- [Task brief]: Tally the lines below that contain the string "size", and reply with the number alone.

- [Provided entries]:
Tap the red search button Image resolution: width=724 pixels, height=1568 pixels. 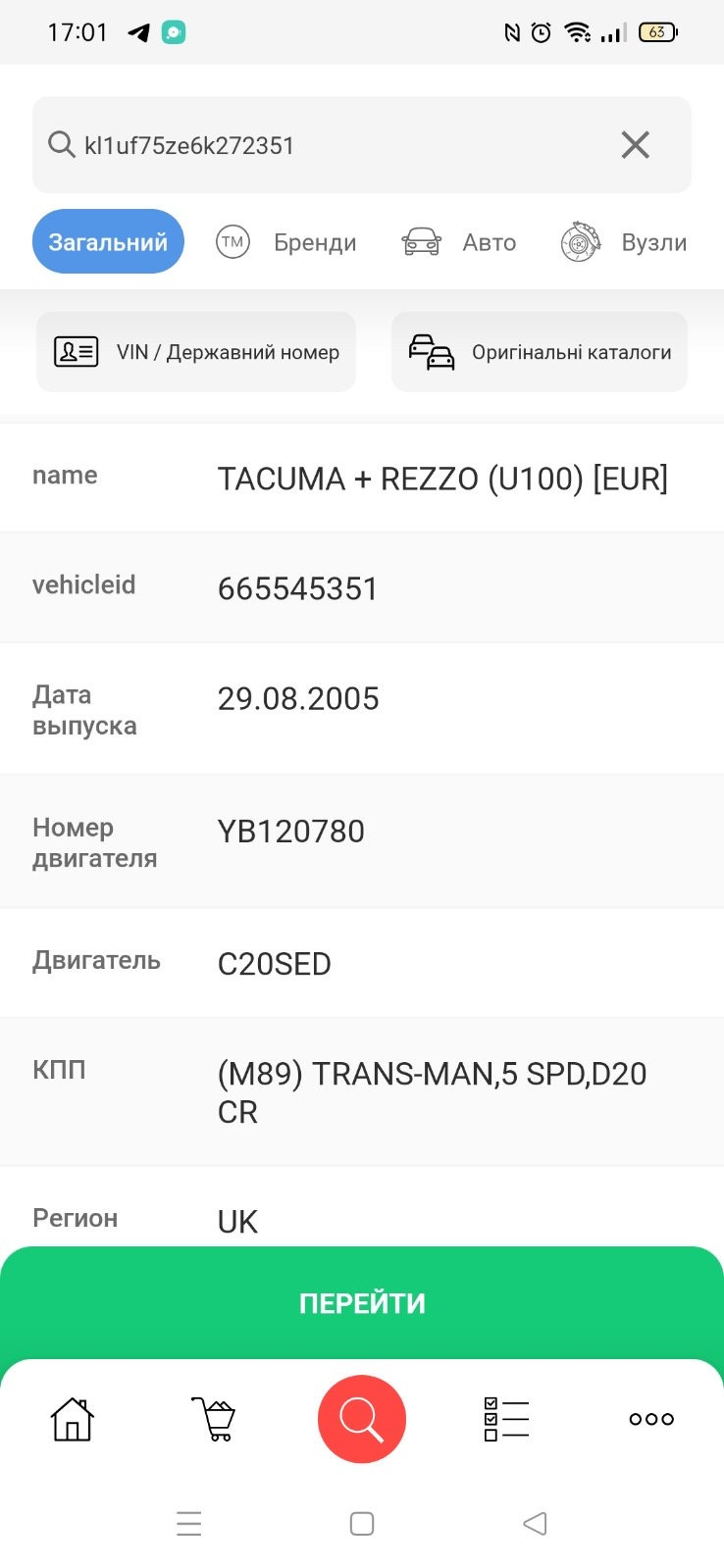point(361,1419)
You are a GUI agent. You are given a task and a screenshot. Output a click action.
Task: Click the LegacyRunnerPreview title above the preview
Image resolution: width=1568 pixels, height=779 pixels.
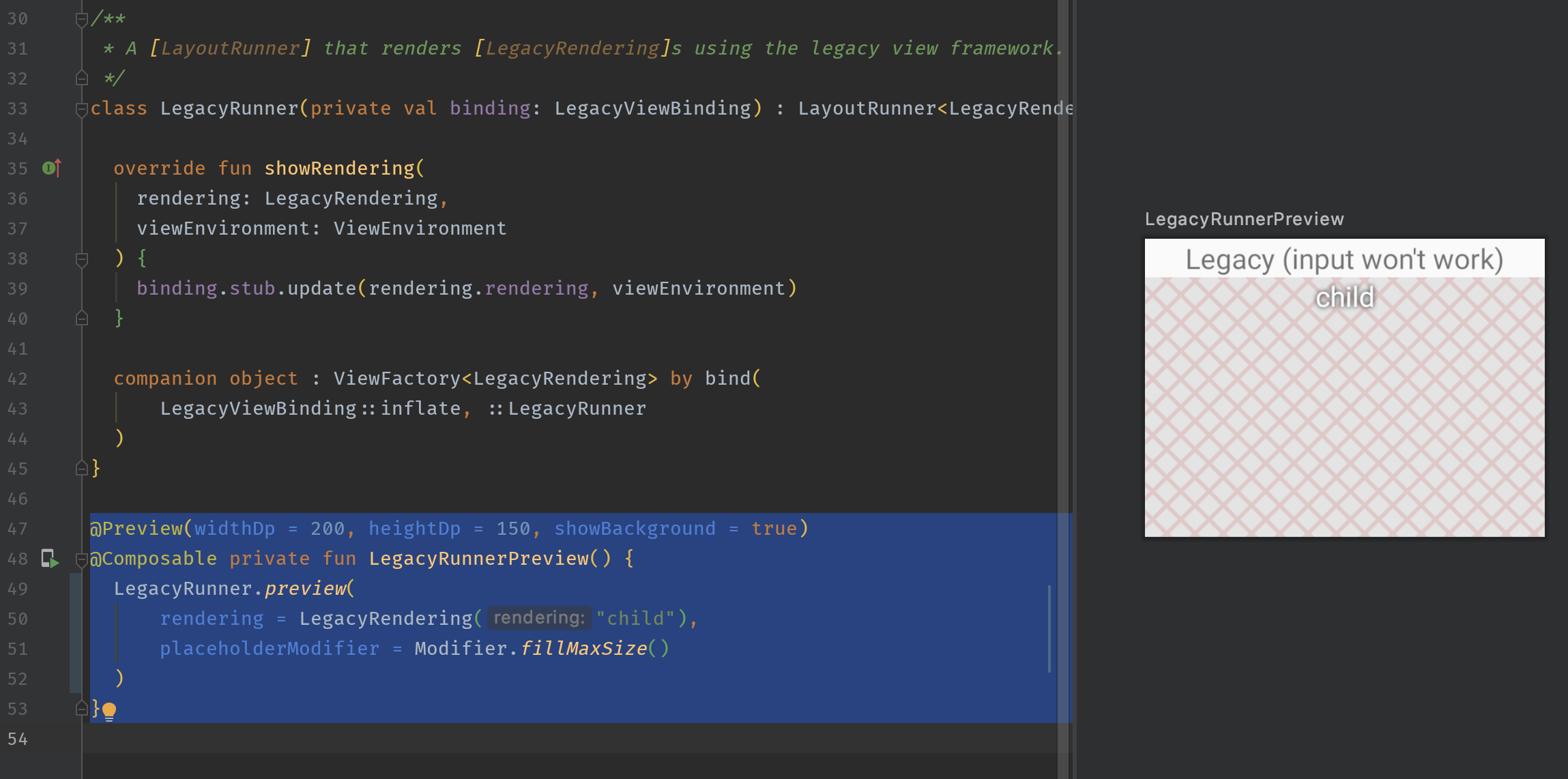[x=1244, y=219]
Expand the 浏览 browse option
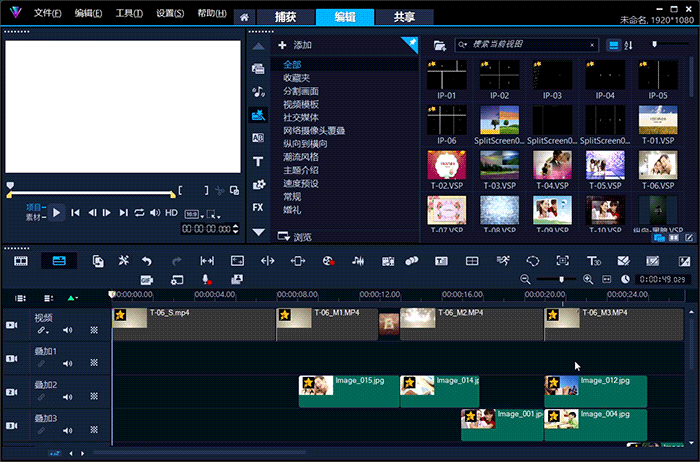Viewport: 700px width, 462px height. (x=302, y=237)
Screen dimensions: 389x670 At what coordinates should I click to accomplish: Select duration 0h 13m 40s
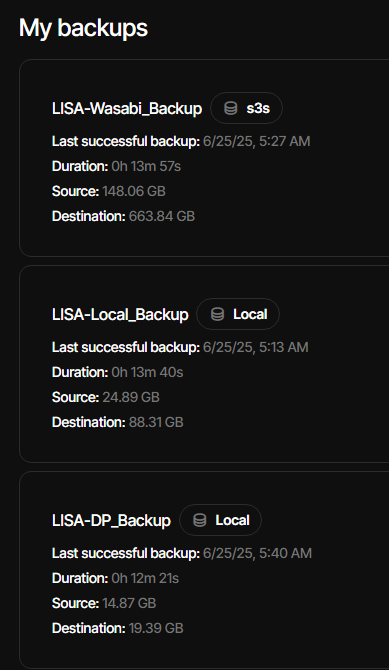tap(147, 372)
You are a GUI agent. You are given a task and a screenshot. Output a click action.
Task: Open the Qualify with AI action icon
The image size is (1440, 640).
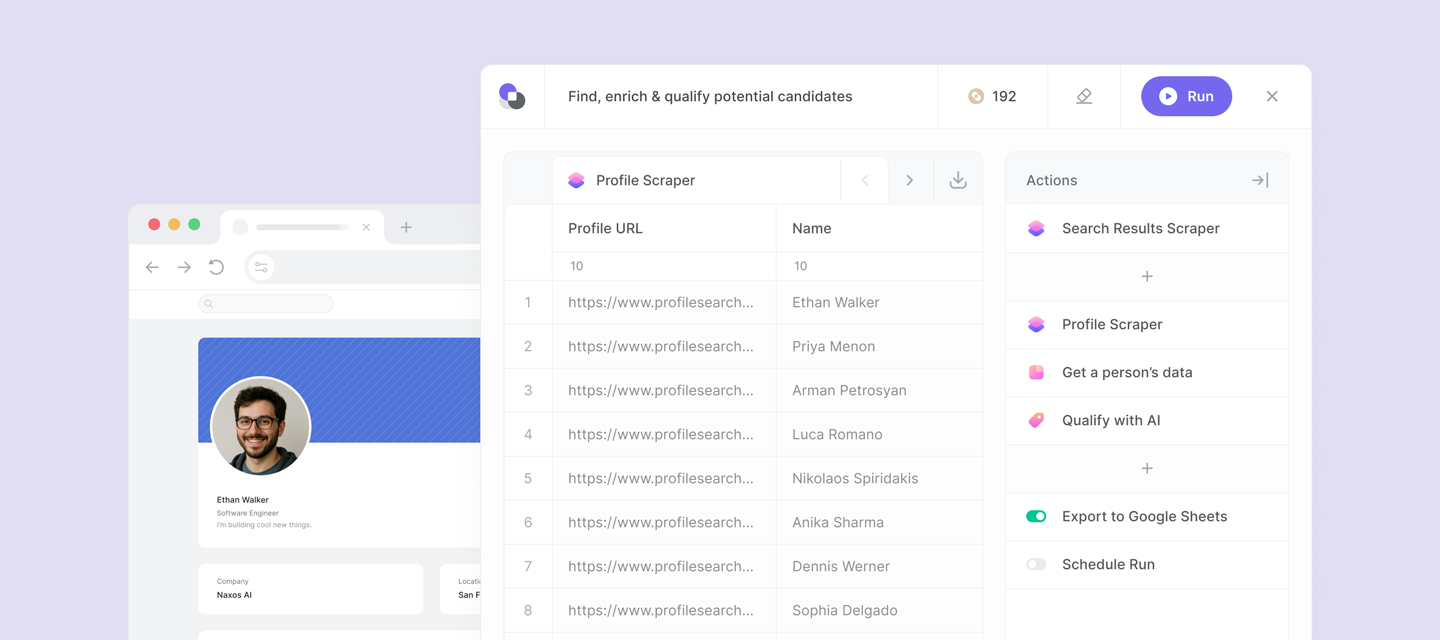tap(1035, 420)
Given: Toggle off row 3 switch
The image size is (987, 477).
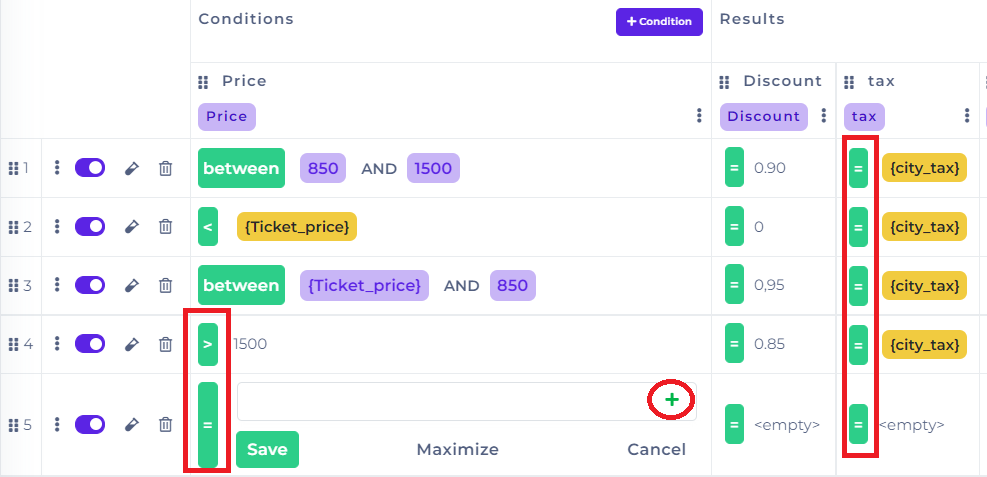Looking at the screenshot, I should (x=90, y=285).
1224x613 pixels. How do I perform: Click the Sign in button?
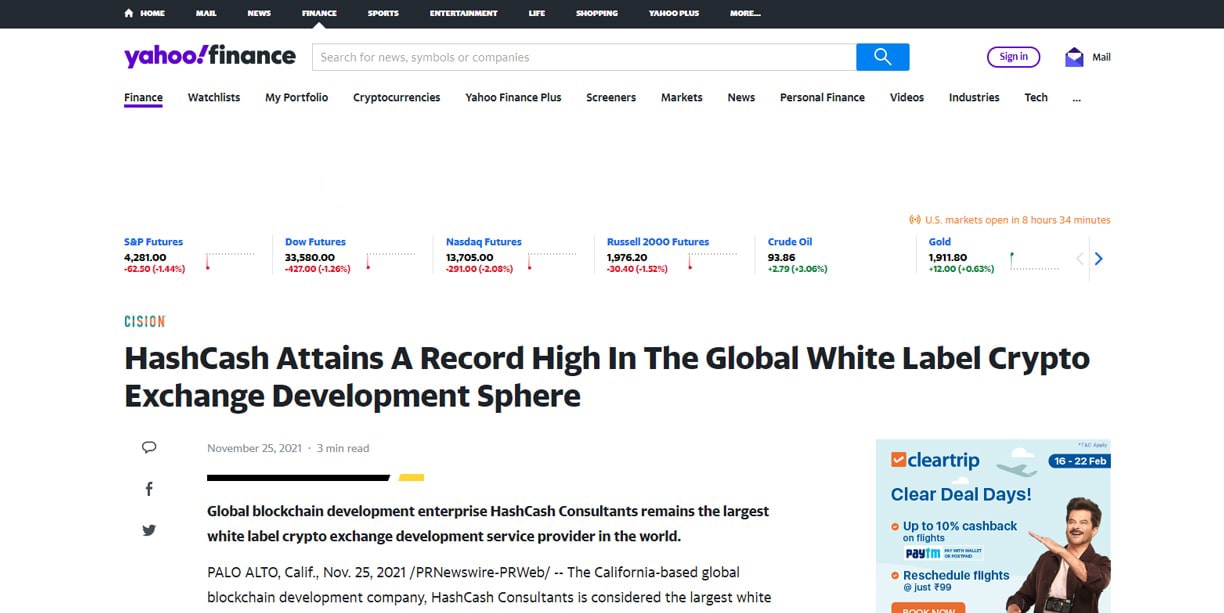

- [Response to the task]: 2